There are some rare exceptions, but the general rule is — NO!

Knots and bends should be loaded along their major axis. So there are times when it is best to use an overhand knot and other times when it is best to use an overhand bend (aka ring bend or water knot). Tying a flat overhand, often called an EDK (for European Death Knot) does not load on the axis. Instead, the knot is pulled apart under load.

comealongTo illustrate the problems, we performed some quick-look testing using a cable come-along for pulling power and measured the forces with a Rock Exotica Enforcer load cell. The difference between the overhand bend and the flat overhand were striking. Our hypothesis at the start of the testing was that the flat overhand would prove to be weaker, but could just as likely fail due to knot rolling off the end of the tails before the webbing actually broke.

We conducted one test of each knot/bend using new one inch tubular mil spec webbing, rated 4,000 lbs.

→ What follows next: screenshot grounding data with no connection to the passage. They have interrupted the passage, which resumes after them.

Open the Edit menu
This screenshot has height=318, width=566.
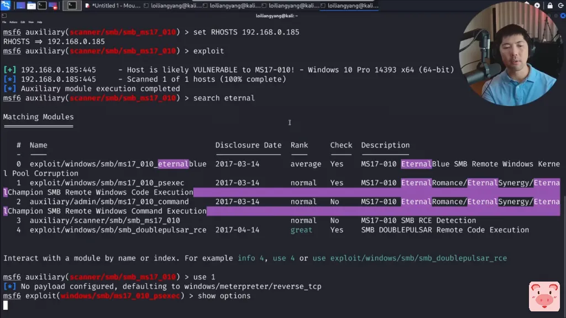(x=23, y=22)
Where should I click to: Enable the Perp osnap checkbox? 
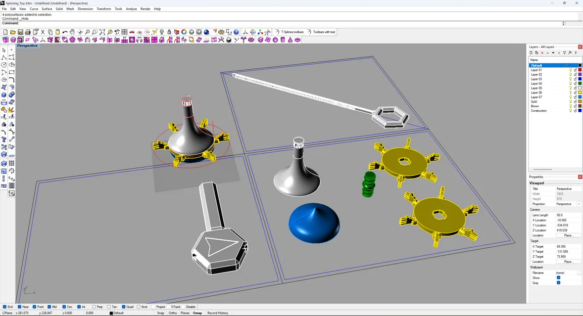click(93, 307)
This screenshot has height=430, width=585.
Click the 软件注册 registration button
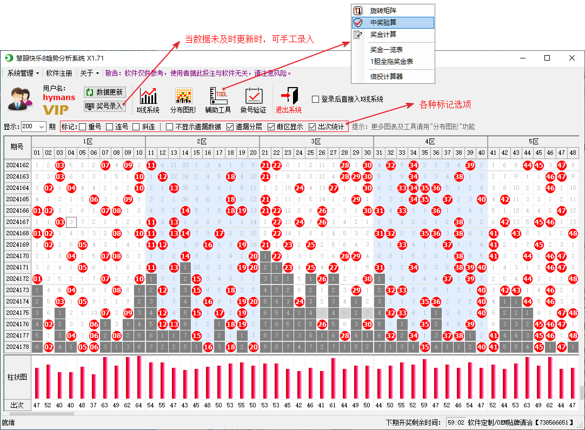[59, 73]
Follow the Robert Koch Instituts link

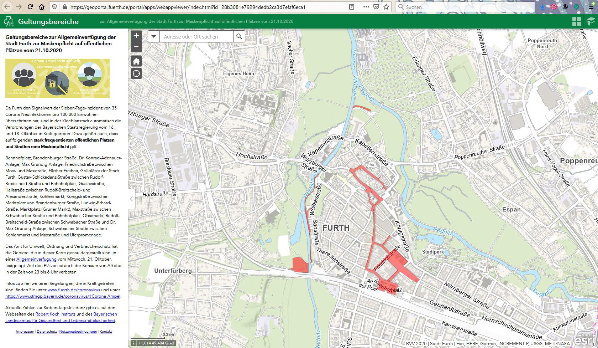(x=55, y=314)
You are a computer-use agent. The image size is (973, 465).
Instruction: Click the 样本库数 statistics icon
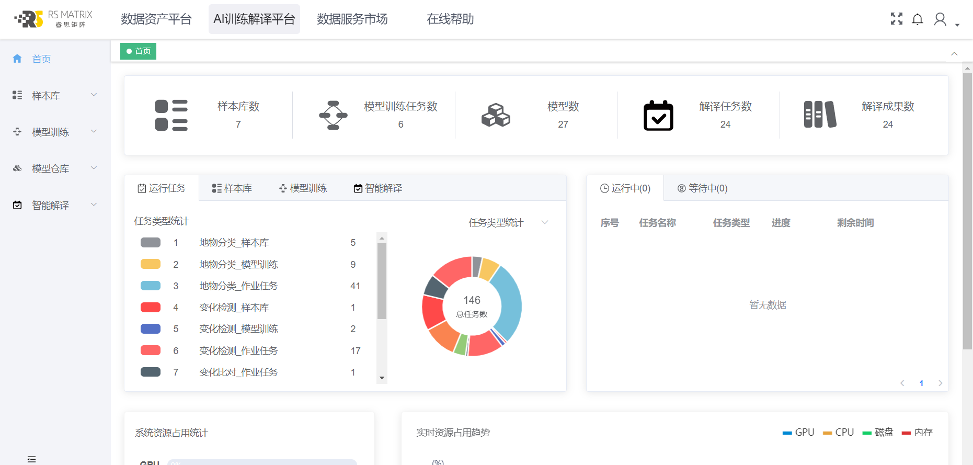(x=171, y=115)
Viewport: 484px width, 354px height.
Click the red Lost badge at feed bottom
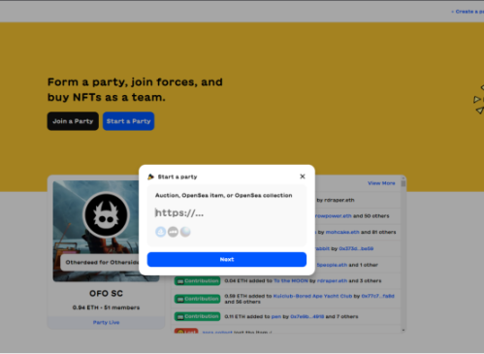pos(186,331)
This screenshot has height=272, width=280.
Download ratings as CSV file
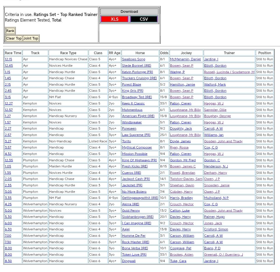tap(144, 19)

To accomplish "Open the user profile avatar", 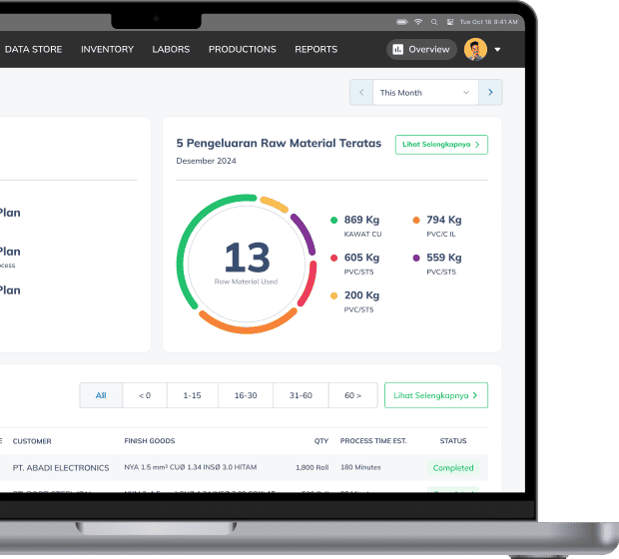I will 475,49.
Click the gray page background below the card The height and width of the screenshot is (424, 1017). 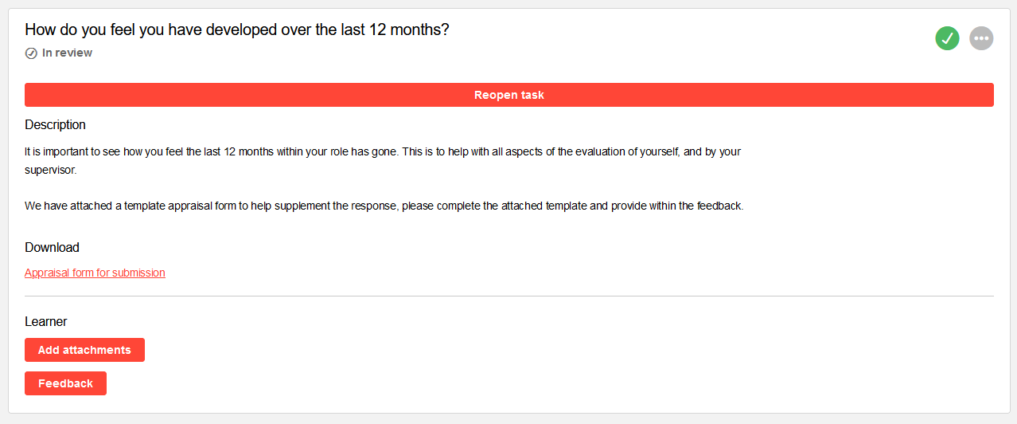pyautogui.click(x=509, y=419)
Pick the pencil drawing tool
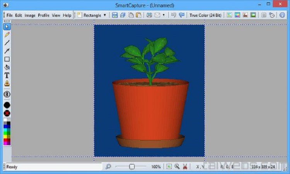 7,35
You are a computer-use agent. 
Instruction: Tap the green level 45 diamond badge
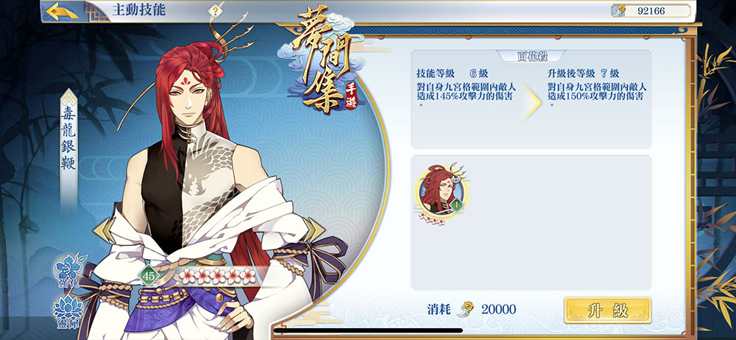(149, 276)
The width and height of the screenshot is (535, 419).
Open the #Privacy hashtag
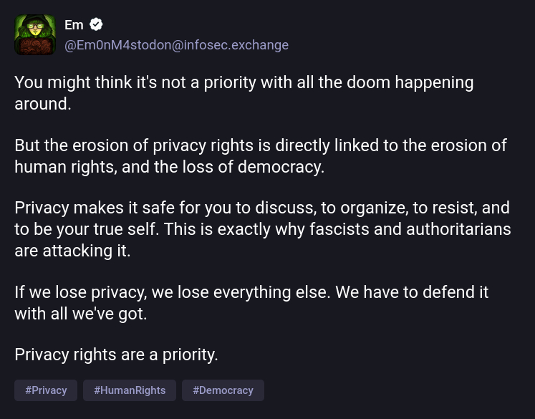click(x=46, y=390)
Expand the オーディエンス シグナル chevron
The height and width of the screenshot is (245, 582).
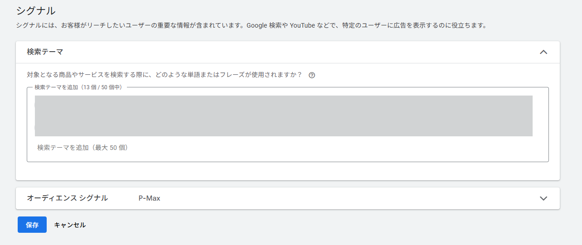(x=543, y=198)
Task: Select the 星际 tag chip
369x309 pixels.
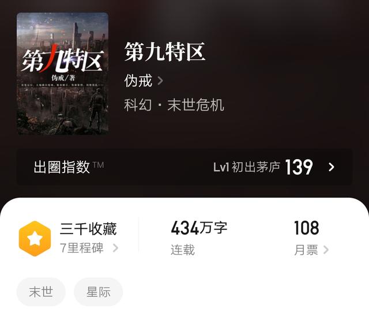Action: pyautogui.click(x=99, y=292)
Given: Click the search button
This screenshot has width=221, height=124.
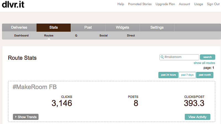Looking at the screenshot, I should click(207, 57).
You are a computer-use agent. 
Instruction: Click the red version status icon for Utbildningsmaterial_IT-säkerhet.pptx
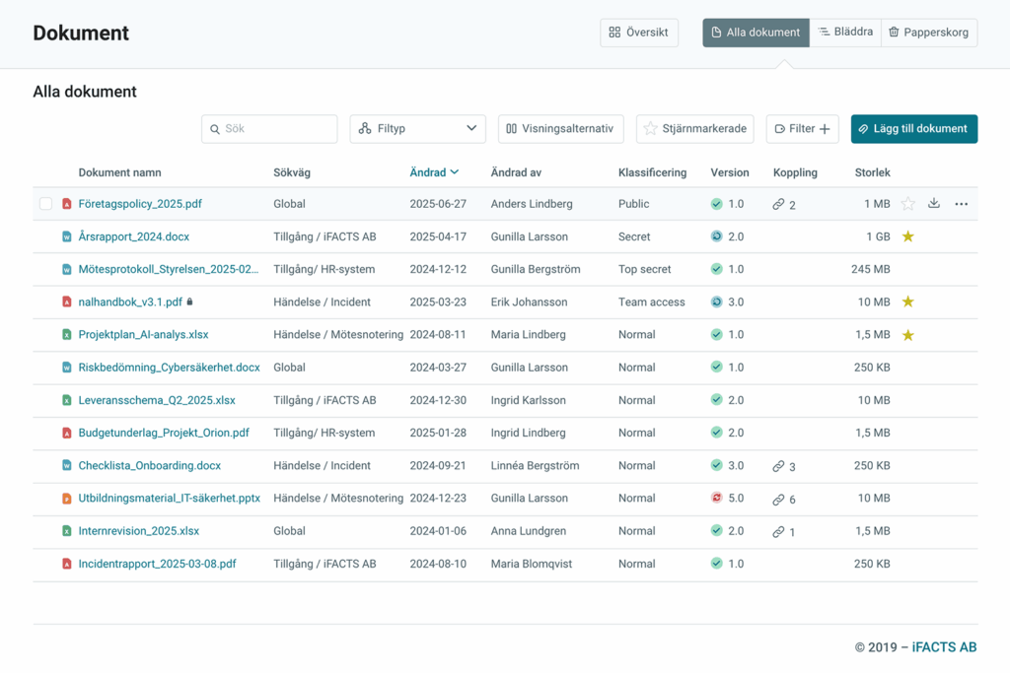716,499
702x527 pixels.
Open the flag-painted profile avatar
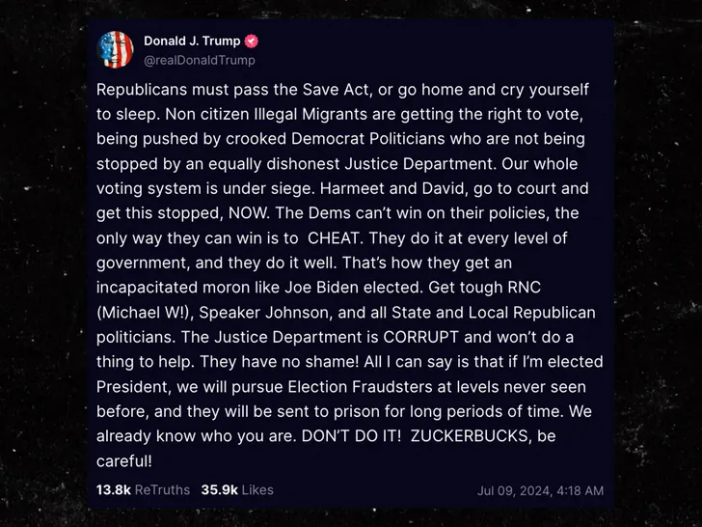[x=115, y=49]
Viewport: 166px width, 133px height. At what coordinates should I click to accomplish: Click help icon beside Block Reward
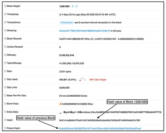[x=5, y=38]
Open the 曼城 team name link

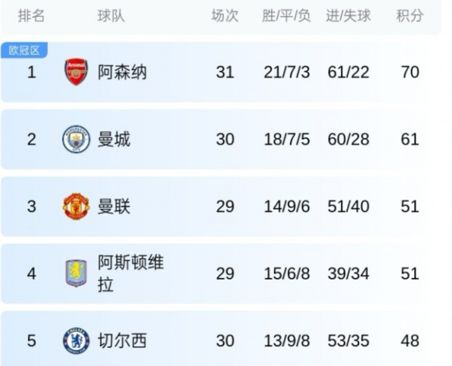pos(113,139)
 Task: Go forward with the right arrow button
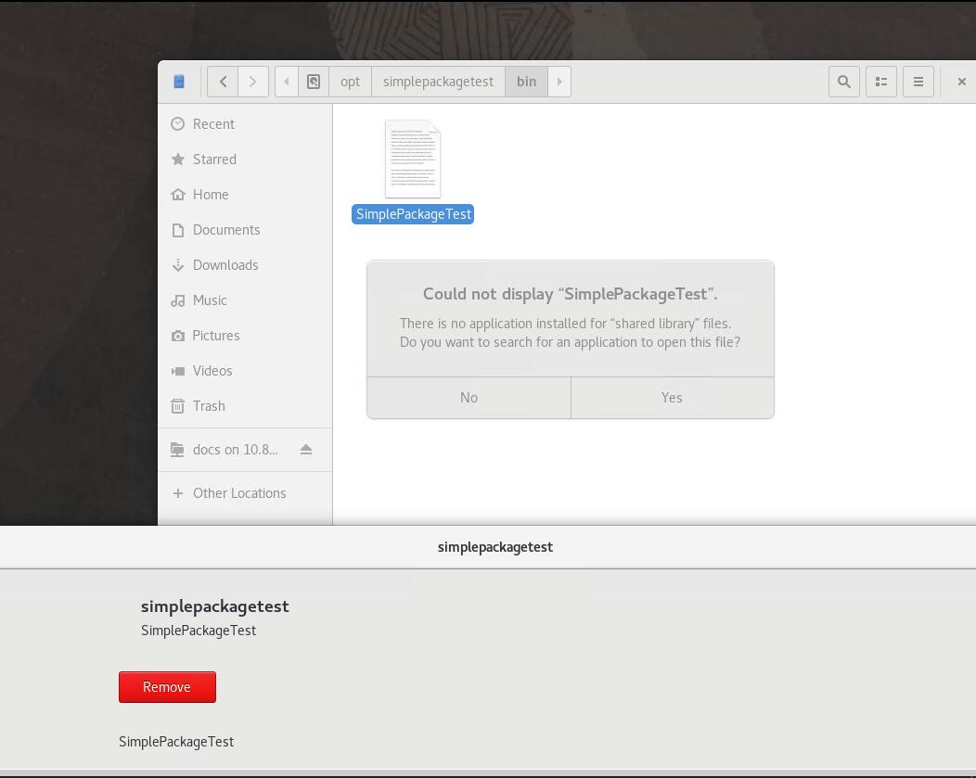tap(252, 82)
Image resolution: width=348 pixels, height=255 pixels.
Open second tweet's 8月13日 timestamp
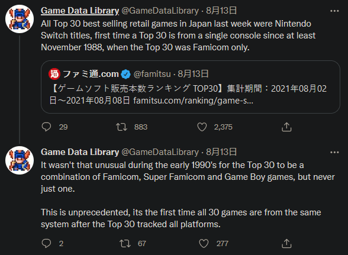click(x=221, y=152)
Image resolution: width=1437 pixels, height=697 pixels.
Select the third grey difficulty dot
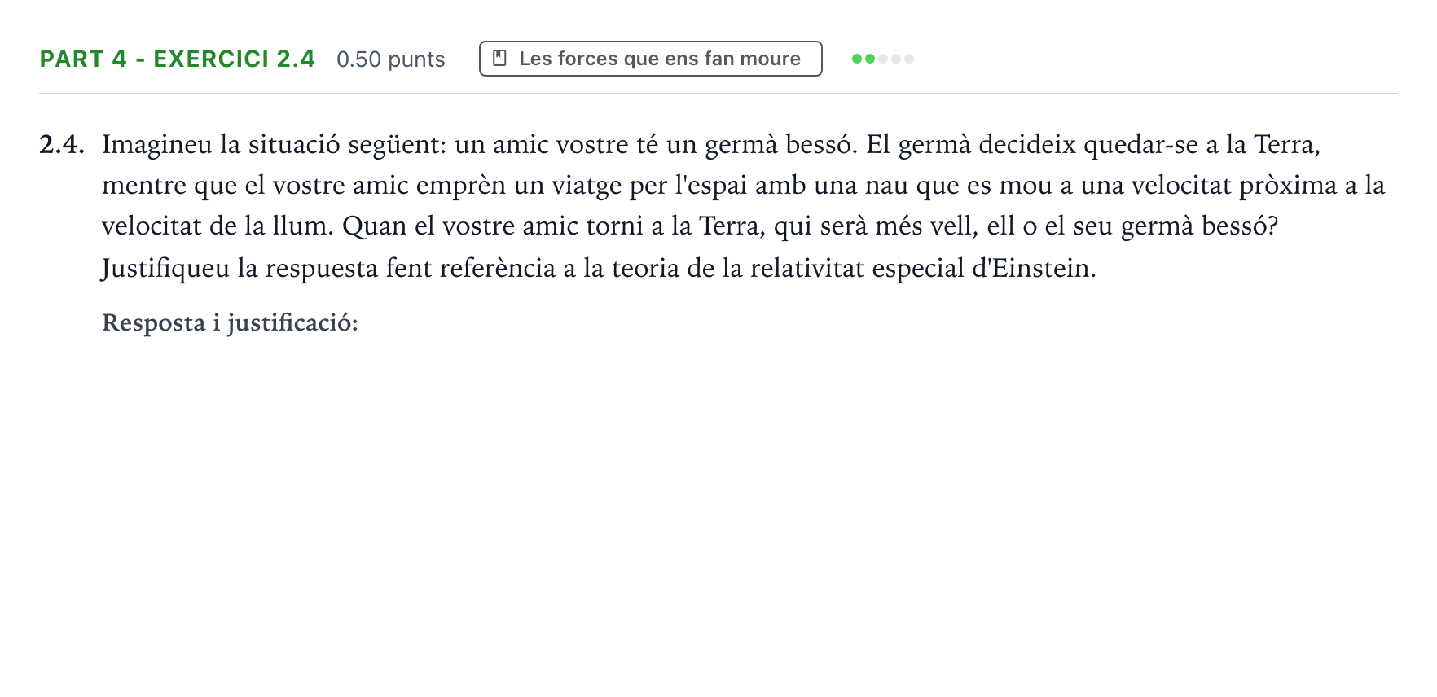[x=883, y=59]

Here are the results:

 

Overhand Bend (aka Ring Bend, Water Knot)

1558 lbf – slight knot/tail slippage

2043 lbf – failure

Overhand bend before and after failure. Tails started at 4.5 inches. One tail remained 4.5 inches. The other measured 4.25 inches after failure.

bend

 

Flat Overhand (aka EDK)

1178 lbf – observable damage in webbing at knot

1306 lbf – knot began to slip, force dropped to 905 lbf

1368 lbf – failure

Flat overhand knot before and after failure. Tails started at 4.5 inches. Knot rolled, reducing tails to 2 inches.

edk

 

Conclusion

Much better to use a knot or bend that loads along the major axis. Loading that pulls the knot apart results in the potential for two different failure mechanisms; (1) material failure (at a significantly lower breaking point) and (2) the knot rolling off the ends of the tails.

 

But what about those exceptions?

One example might be … A wrap three pull two around a smooth, round, large-diameter object, like a tree. If a flat overhand is used to connect the ends of the webbing … and the knot is placed on the side of the tree facing the load so there is 360 degrees of webbing wrapped around the tree … friction from the wraps will hold a significant portion of the load. That would put significantly less force on the knot. In fact, the tension on the knot would be negligible.